A cartolagem da CBF provavelmente 'manterá nos cofres da entidade' os milhões de reais arrecadados pela seleção masculina, em vez de investir no fomento da modalidade feminina. Promover torneios de clubes, aceitar o prejuízo econômico enquanto o esporte cai nas graças de mais gente e constrói mercado consistente é fundamental e pouco provável.

As mulheres que sonham em ser atletas devem ter a perspectiva de sobreviverem com salários ganhos no esporte.

Apenas as exceções conseguem. Os paliativos tais quais a seleção permanente e a Copa do Brasil são migalhas. Ninguém, racionalmente, ao observar as ofertas nessa área escolhe investir na carreira de jogadora de futebol.

As idealistas e as que não têm outra concretas opções, quando amam jogar bola, tentam e conseguem ultrapassar os enormes bloqueios gerados diariamente pelo monte de circunstâncias sociais e de gestão.

São poucas diante da quantidade que curte a atividade. Ganhar a medalha de ouro era, na prática, muito menos difícil que alterar isso no país de monocultura esportiva.  Torcer durante as Olimpíadas é simples.

Todas as modalidades com potencial para agregarem números ao quadro do COI a população apoia.

Política tradicional para manutenção de poder     

Qualquer balela que desperte o lado piegas do patriotismo é comprada por parte da população. Inclusive a que agora se transformou em moda sazonal, a tal do Brasil olímpico, apesar da as escolas públicas não terem quadras e muitas vezes sequer merenda.

O futebol feminino pode ser ferramenta de populismo barato. Quem afirma que ama a nação e sabe quais são as maiores necessidades, prioriza o esporte para a educação acima dos resultados em torneios.

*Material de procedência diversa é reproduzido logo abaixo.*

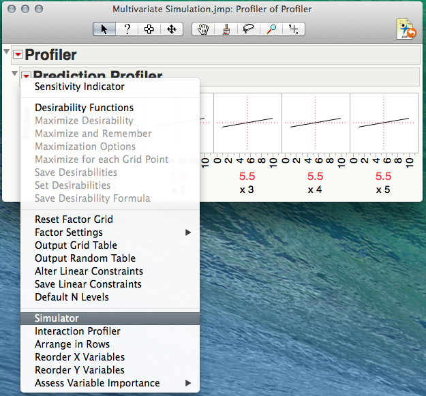The image size is (426, 396).
Task: Click the x 5 value 5.5
Action: (x=383, y=176)
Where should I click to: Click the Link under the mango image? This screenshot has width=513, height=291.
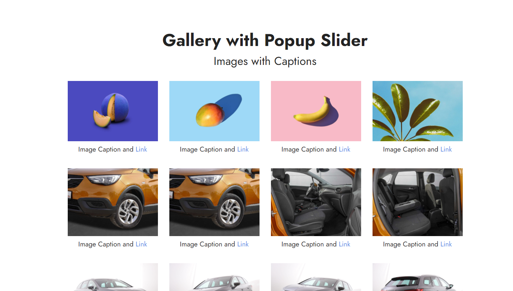[243, 149]
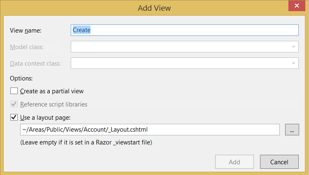The height and width of the screenshot is (175, 309).
Task: Click the 'Data context class:' label
Action: click(x=35, y=64)
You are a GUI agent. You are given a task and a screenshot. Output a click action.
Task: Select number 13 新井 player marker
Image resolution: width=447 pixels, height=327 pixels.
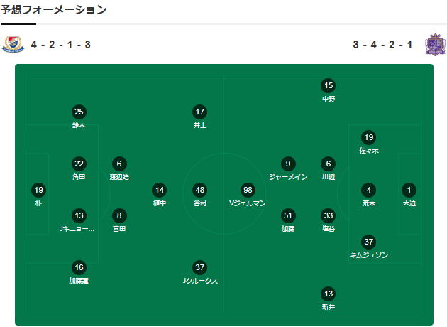tap(328, 294)
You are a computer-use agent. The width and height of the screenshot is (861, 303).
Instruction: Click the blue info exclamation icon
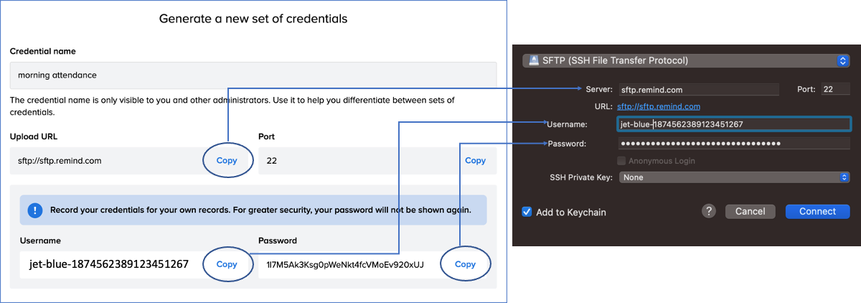(35, 210)
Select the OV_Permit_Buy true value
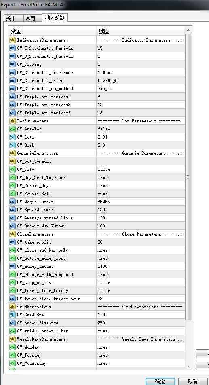Viewport: 209px width, 385px height. tap(141, 185)
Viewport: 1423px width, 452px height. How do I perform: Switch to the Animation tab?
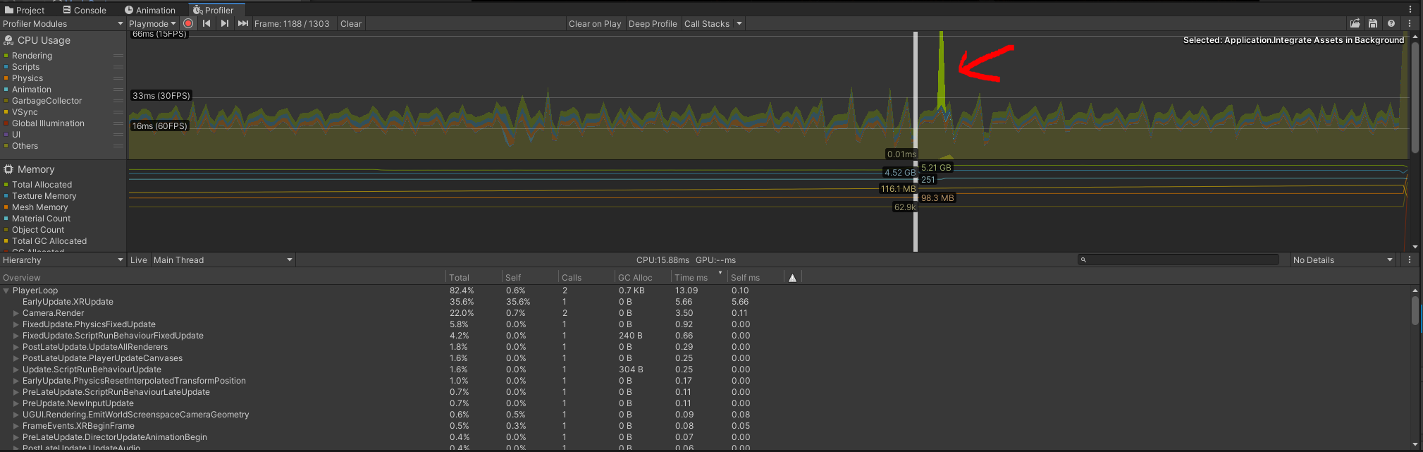click(150, 10)
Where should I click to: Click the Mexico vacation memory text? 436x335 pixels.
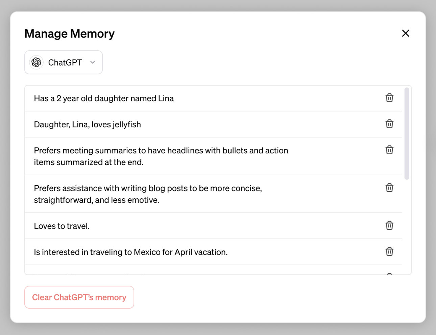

Da quantidade se extrai qualidade. Os centros de excelência, há alguns no país e nem todos com estrutura, que aprimoram os principais atletas do esporte são o fim do ciclo do desenvolvimento de possíveis ganhadores.

O início, a base do fomento ao esporte no país, é praticamente nula e aleatória. Em meio as quase duas centenas de milhões de habitantes, surgem os malucos dispostos a contrariarem tudo, e desses os com talento acima da média esporadicamente obtêm êxito e medalhas.

Fundamental: iniciativas de indivíduos, dos cidadãos que têm projetos sociais nos quais incluem a prática esportiva, devem ser elogiados. Fazem o que caberia ao governo e posteriormente às federações das modalidades.

Muito além dos gestores

Aplaudo todas as brasileiras que jogam futebol, inclusive as amadoras que nunca tentaram o dificílimo feito de sobreviverem do esporte.

No país dos preconceitos, são criticadas se preferem a bola em vez de boneca – os maniqueístas devem lembrar que é possível gostar de ambas ou de nenhuma -, e quando conseguem gerenciar isso e se tornarem atletas, são apoiadas especificamente nos grandes torneios.

Apenas com muita coragem e amor pelo que fazem isso é possível. São desbravadoras das fronteiras do machismo, misoginia e doutras mazelas. Contribuem para a construção da harmonia coletiva indispensável na sociedade.

Diante de tantas barreiras que tiraram da frente e as que ainda têm, a quarta posição olímpica é feito, não fracasso, mesmo sabendo que com pouco de sorte e acertos nas finalizações obteriam resultado mais positivo.